§ Exercise description
Copy out the passage on acceptance tests and the Given/When/Then format, word for word and in full.
>> START Selected excerpt
At least some acceptance criteria take the form of acceptance tests. An acceptance test verifies whether the system meets a requirement. Some acceptance criteria can’t have acceptance tests, because they’re not about the system itself. For instance, stakeholders may require that the system comes with documentation.

Some acceptance tests run automatically as part of the product’s test suite; others are manual tests, like those in User Acceptance Testing (UAT).

[Adzic2009] argues that all acceptance tests, whether manual or automated, are best written using examples. Examples elaborate requirements and can become tests that verify the requirements. This template for specifying examples makes them easy to turn into tests:

Given <some initial state>
When <some input arrives>
Then <expect some new state and/or output>

This approach maps nicely to states and transitions of a Turing Machine or other automaton [Martin2008]. We therefore argue that at least all automated acceptance tests for functional requirements should take this form. For requirements around quality attributes other than functionality, this format may be too restrictive.

The Given/When/Then form looks a lot like the template used by EARS [Mavin2022]. The Given clause is a combination of the While and When clauses of EARS. We prefer the Given/When/Then format, because it has more traction in the field and because it maps so nicely to state machines.
>> END Selected excerpt
>> START Available data
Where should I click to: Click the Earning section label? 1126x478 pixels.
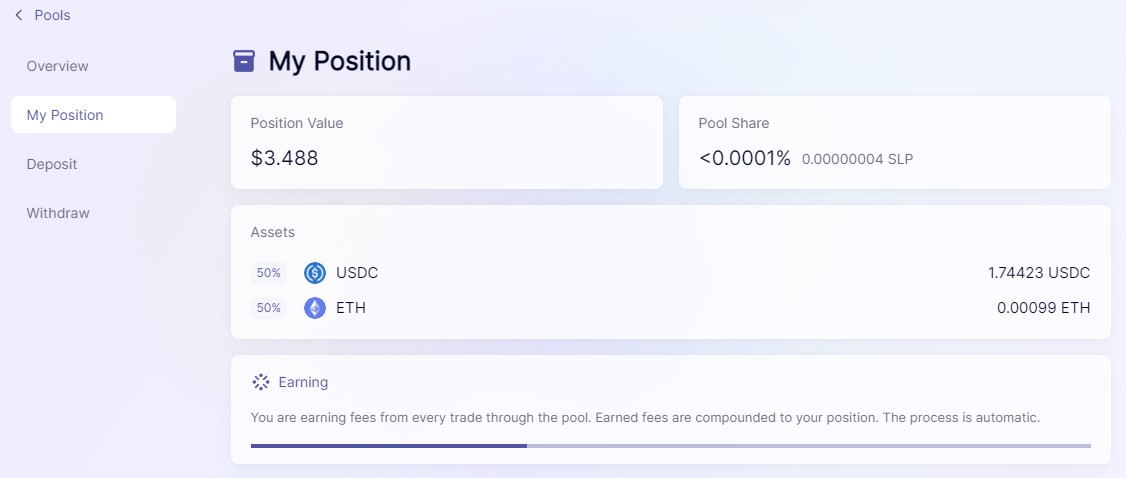click(x=303, y=382)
>> END Available data
§ Task result
At least some acceptance criteria take the form of acceptance tests. An acceptance test verifies whether the system meets a requirement. Some acceptance criteria can’t have acceptance tests, because they’re not about the system itself. For instance, stakeholders may require that the system comes with documentation.

Some acceptance tests run automatically as part of the product’s test suite; others are manual tests, like those in User Acceptance Testing (UAT).

[Adzic2009] argues that all acceptance tests, whether manual or automated, are best written using examples. Examples elaborate requirements and can become tests that verify the requirements. This template for specifying examples makes them easy to turn into tests:

Given <some initial state>
When <some input arrives>
Then <expect some new state and/or output>

This approach maps nicely to states and transitions of a Turing Machine or other automaton [Martin2008]. We therefore argue that at least all automated acceptance tests for functional requirements should take this form. For requirements around quality attributes other than functionality, this format may be too restrictive.

The Given/When/Then form looks a lot like the template used by EARS [Mavin2022]. The Given clause is a combination of the While and When clauses of EARS. We prefer the Given/When/Then format, because it has more traction in the field and because it maps so nicely to state machines.